The paper argues against the notion that the advent of large language models (LLMs) and foundation model APIs has diminished the importance of data scientists and machine learning engineers (MLEs). While these advancements simplify the deployment of AI by externalizing model training, the author contends that the critical work of setting up experiments, debugging stochastic systems, and designing effective metrics remains, and this work fundamentally relies on data science principles. The paper posits that "the harness" – the system of tests, specifications, and observability (logs, metrics, traces) that guides and constrains AI models – is largely composed of data science.

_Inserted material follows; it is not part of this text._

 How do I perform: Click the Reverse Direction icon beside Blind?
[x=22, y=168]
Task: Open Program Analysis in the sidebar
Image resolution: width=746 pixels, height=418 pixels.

The core of the paper details five common pitfalls in evaluating LLM-based systems, demonstrating how a data science approach resolves each:

1. Generic Metrics:
   • Pitfall: Teams use vague, off-the-shelf metrics (e.g., "helpfulness scores," "coherence scores") that fail to diagnose specific application failures.
   • Data Scientist Approach: Data scientists explore raw data and traces, perform error analysis to categorize failures, and derive application-specific, actionable metrics (e.g., "Calendar Scheduling Failure," "Failure to Escalate To Human") based on observed breakdowns. This involves deep Exploratory Data Analysis (EDA) to understand system behavior and drive towards relevant performance indicators, rather than relying on abstract similarity metrics like ROUGE or BLEU for LLM outputs.

2. Unverified Judges:
   • Pitfall: LLMs are frequently used as evaluative judges without verifying their trustworthiness, often by simply asking them to rate outputs on a scale.
   • Data Scientist Approach: A data scientist treats the LLM judge as a classifier, applying rigorous Model Evaluation techniques. This involves collecting human labels as ground truth, partitioning data into training, development, and test sets, and quantitatively measuring the judge's performance. The judge's prompt is iteratively optimized against a development set while holding a separate test set to prevent overfitting. Instead of just reporting accuracy, which can hide performance issues for rare failure modes, data scientists would report precision and recall. For a binary classification task where 1 is the positive class and 0 is the negative class, Precision ($P$) is defined as $\frac{TP}{TP + FP}$ and Recall ($R$) as $\frac{TP}{TP + FN}$, where $TP$ is true positives, $FP$ is false positives, and $FN$ is false negatives.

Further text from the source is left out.